Norwescy naukowcy wyliczyli, że w kraju, którego warunki atmosferyczne powodują praktycznie przez cały rok silne wiatry z Morza Północnego, uzyskiwana dzięki nim energia może 20-krotnie przekroczyć zapotrzebowanie.
Uruchomienie projektu nie jest jednak łatwe, ponieważ pomimo nieskończonej ilości odnawialnego surowca, koszty społeczne mogą być zbyt wysokie i stąd silne sprzeciwy.

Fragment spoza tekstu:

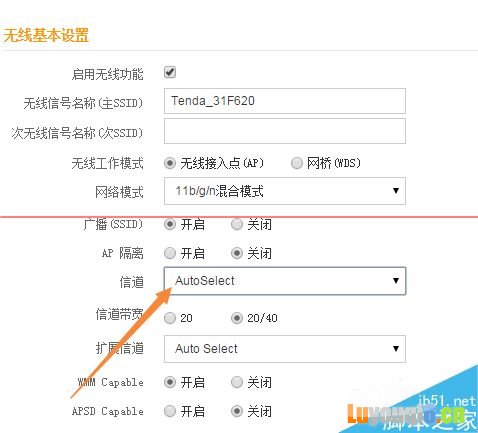Image resolution: width=478 pixels, height=433 pixels.
Task: Click the arrow on 信道 dropdown
Action: (396, 280)
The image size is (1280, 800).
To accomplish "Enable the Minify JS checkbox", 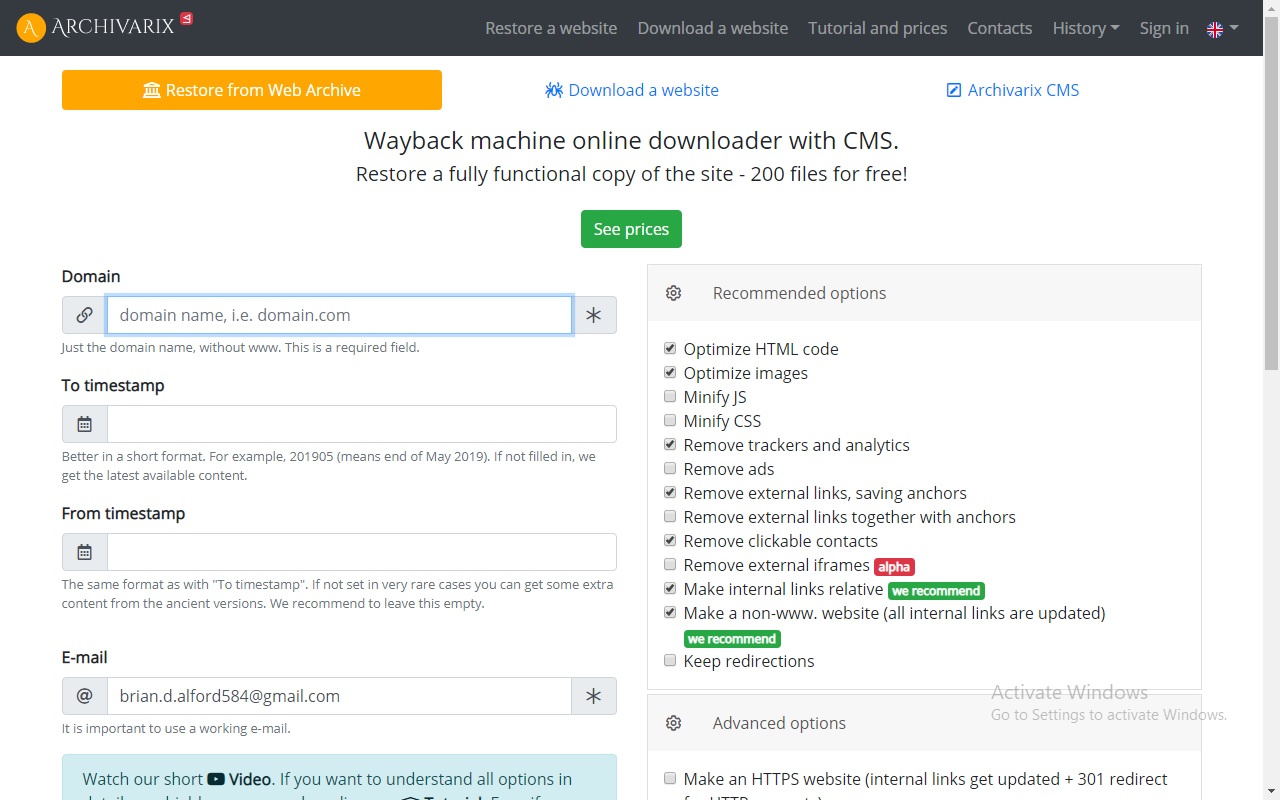I will coord(670,397).
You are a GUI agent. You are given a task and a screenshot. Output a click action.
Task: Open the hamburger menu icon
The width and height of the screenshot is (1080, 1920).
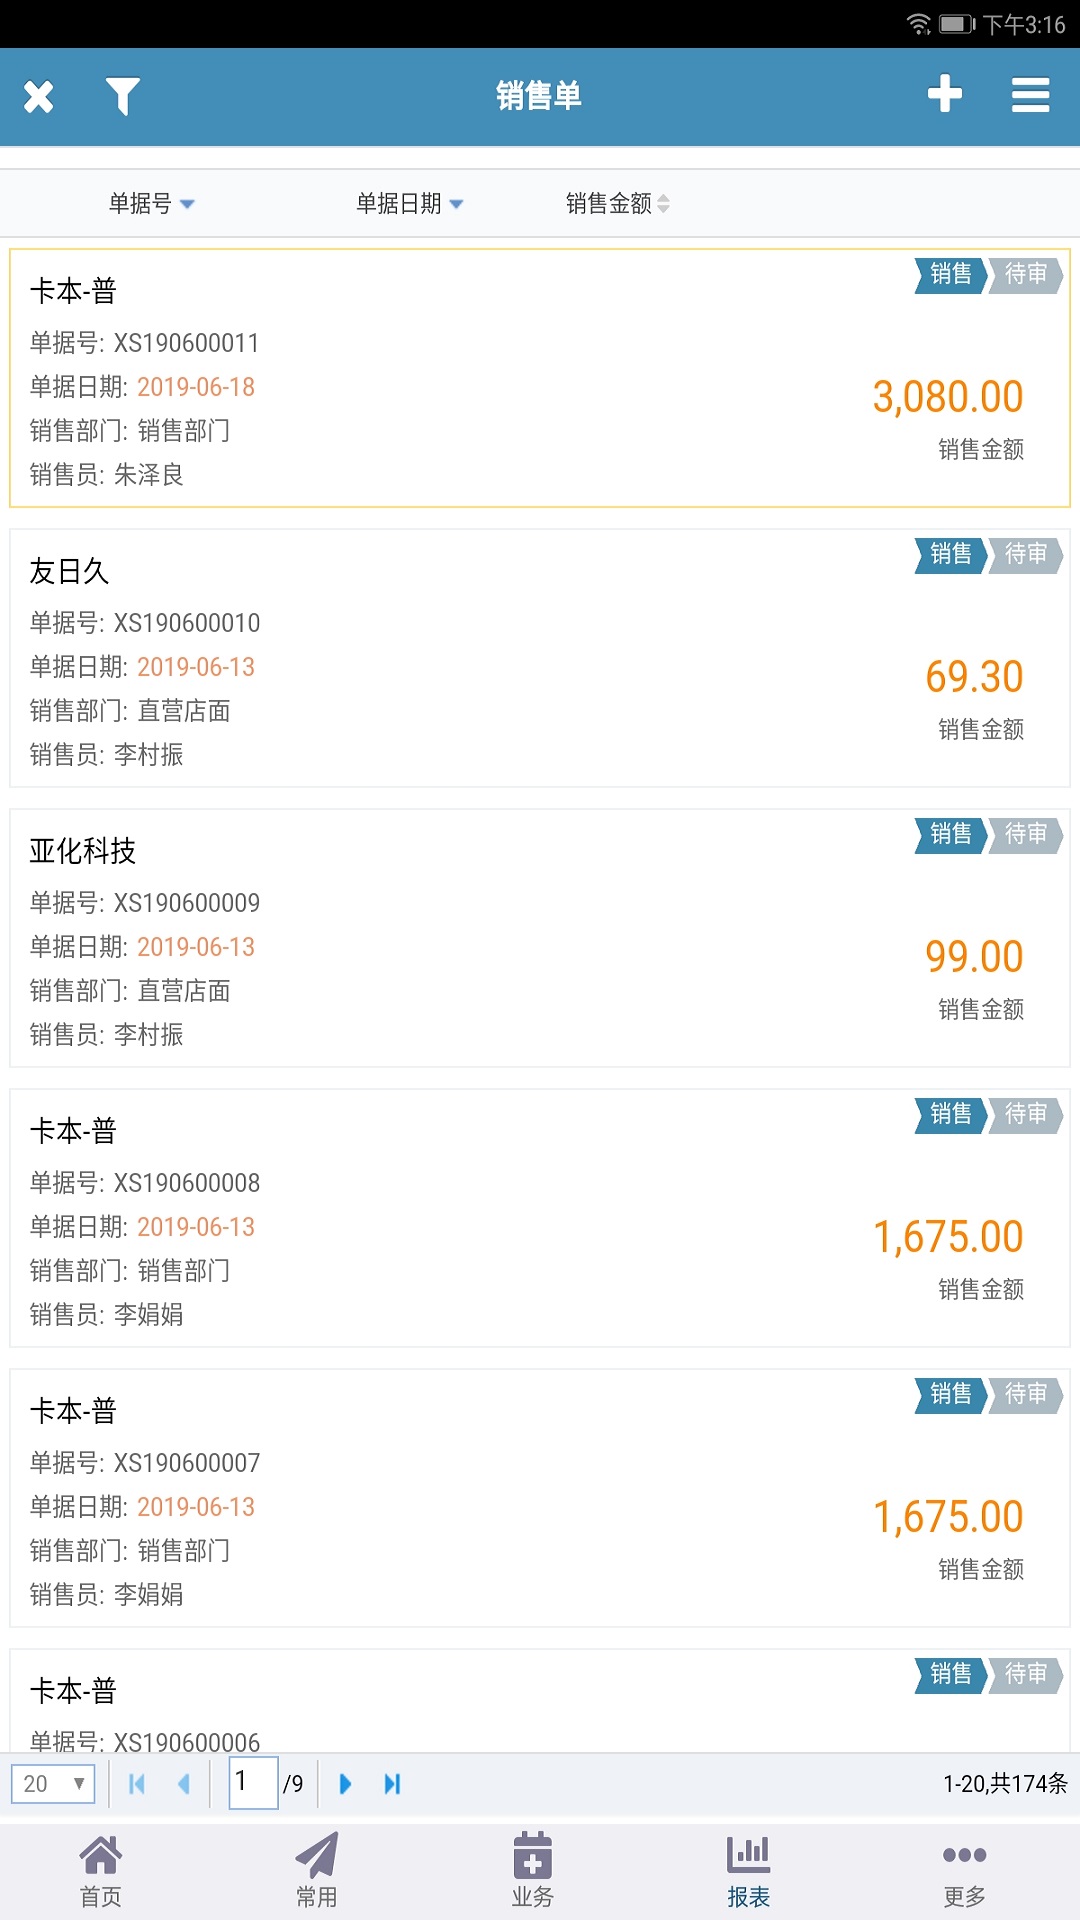[x=1030, y=96]
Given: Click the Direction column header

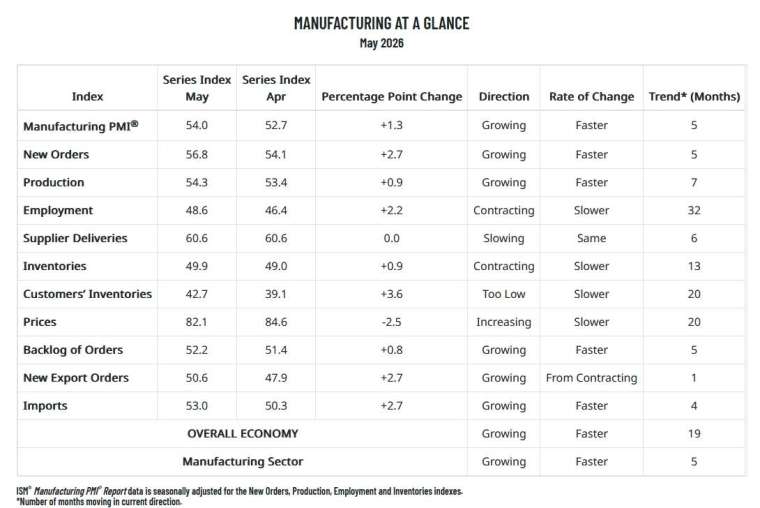Looking at the screenshot, I should point(504,96).
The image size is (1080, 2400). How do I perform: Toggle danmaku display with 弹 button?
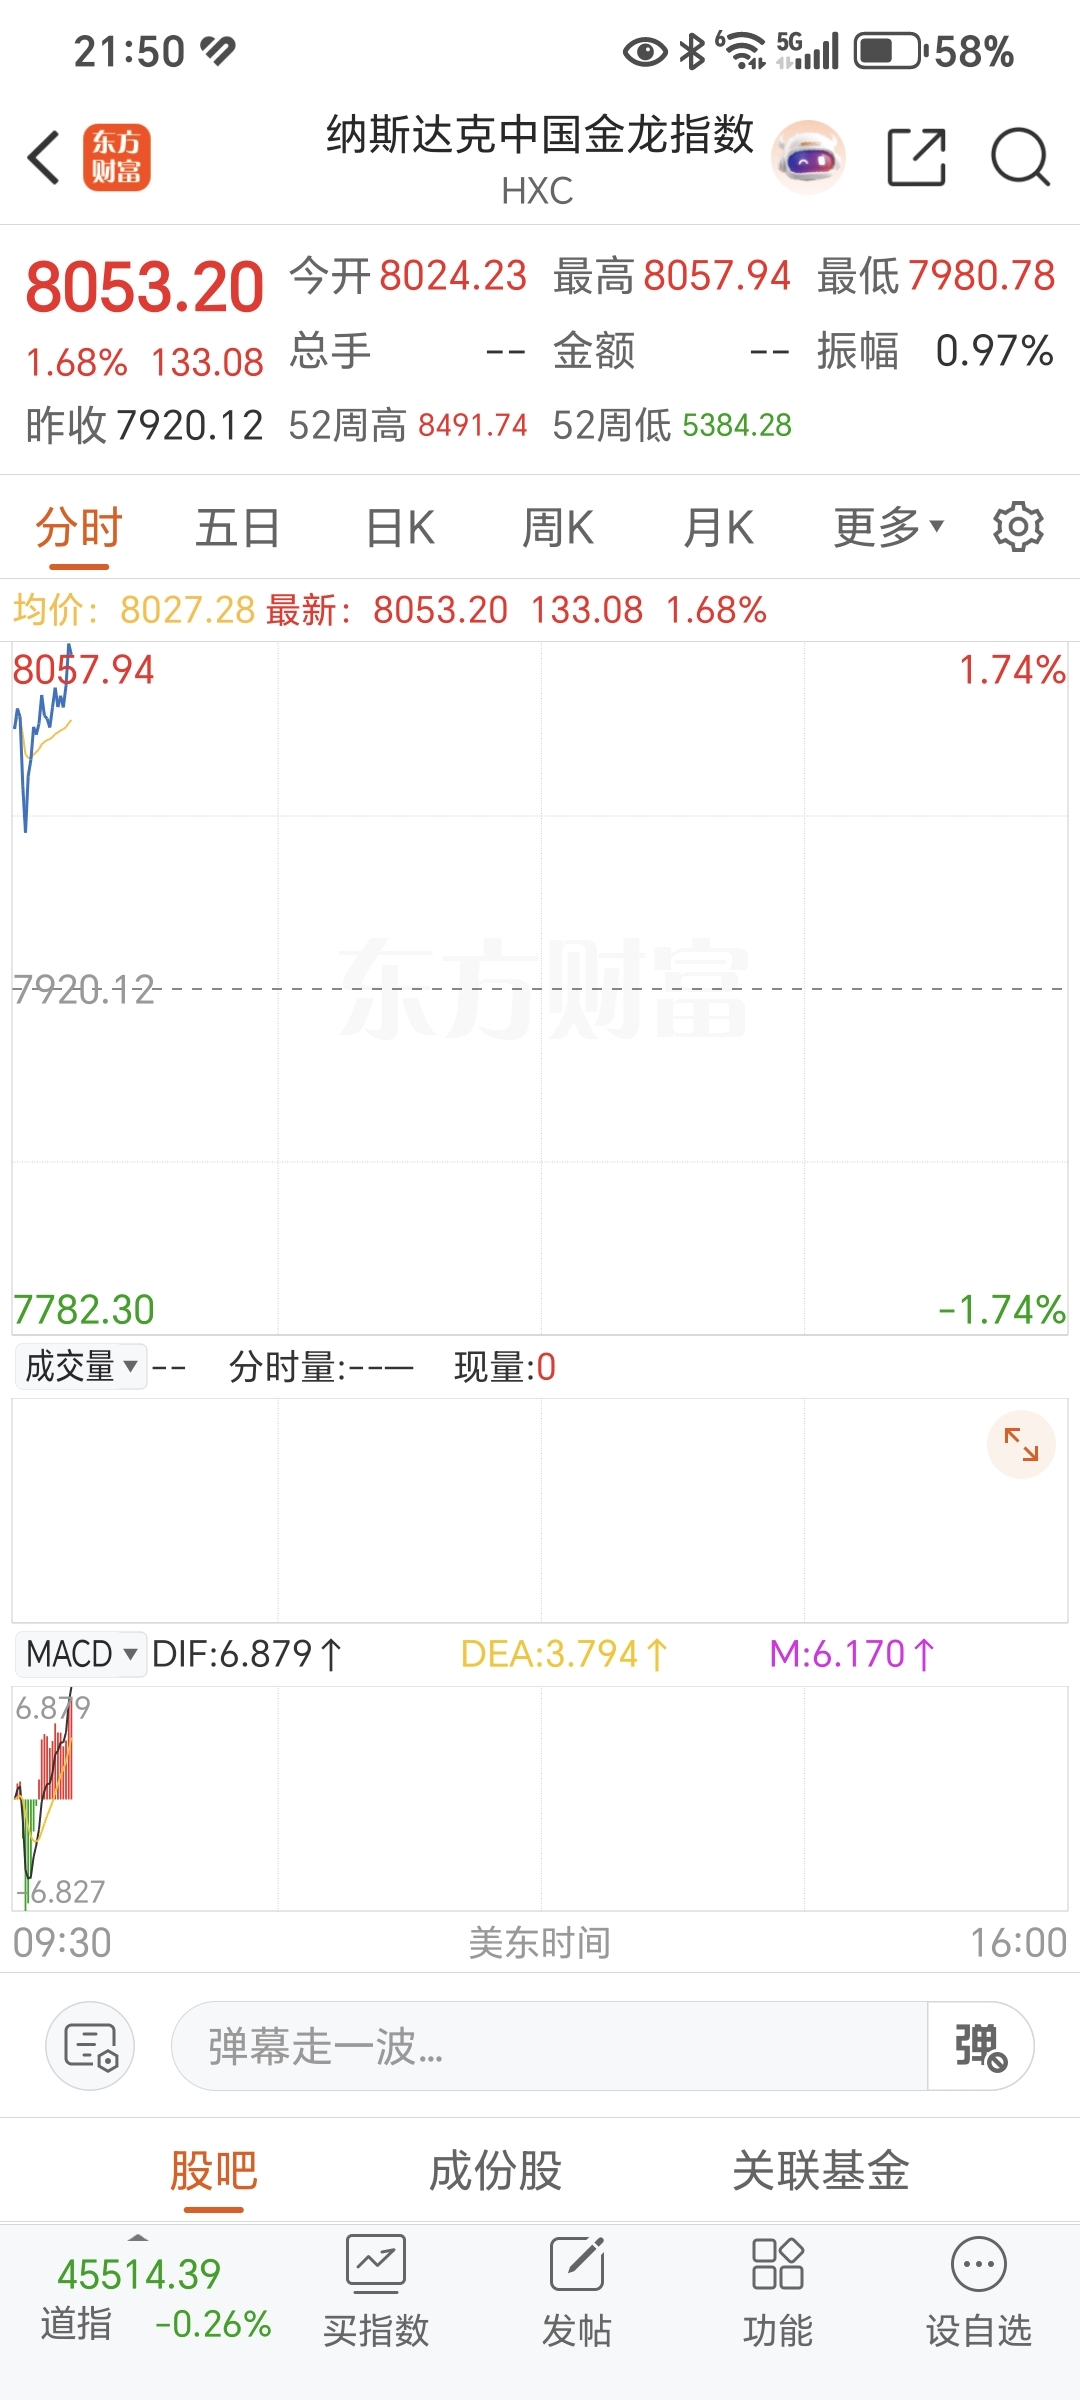[x=980, y=2046]
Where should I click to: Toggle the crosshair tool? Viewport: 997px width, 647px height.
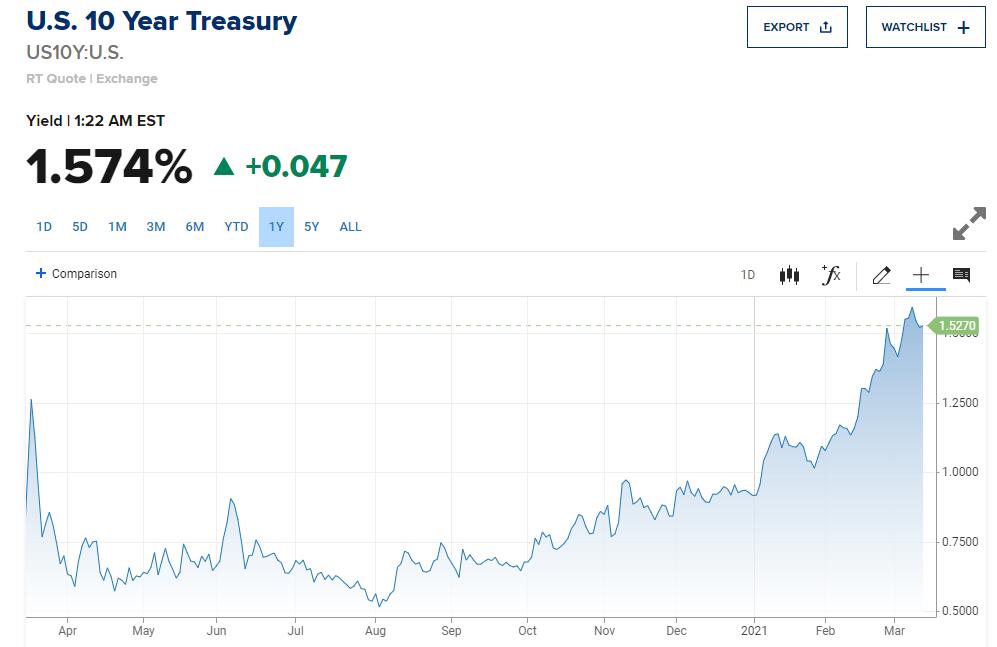tap(921, 275)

Chodzi o to, że Norwegia jest krajem mało zaludnionym z nienaruszoną przyrodą i ogromnymi ilościami zwierząt, z których wiele gatunków, głownie ptaki, jest pod ochroną i może stać się ofiarami ekologicznej energii, wpadając całymi stadami w śmigła turbin wiatrowych.
Dzisiaj 98,5 proc. zapotrzebowania Norwegii na energię elektryczną zaspokajane jest dzięki elektrowniom wodnym, lecz kraj w najbliższych latach będzie potrzebował jej więcej. - Wiatr posiada ogromny potencjał i według obliczeń teoretycznych wyprodukowana z jego wykorzystaniem energia elektryczna mogłaby nawet 20-krotnie przekroczyć nasze zapotrzebowanie - podkreśla profesor Tore Undeland z Politechniki w Trondheim.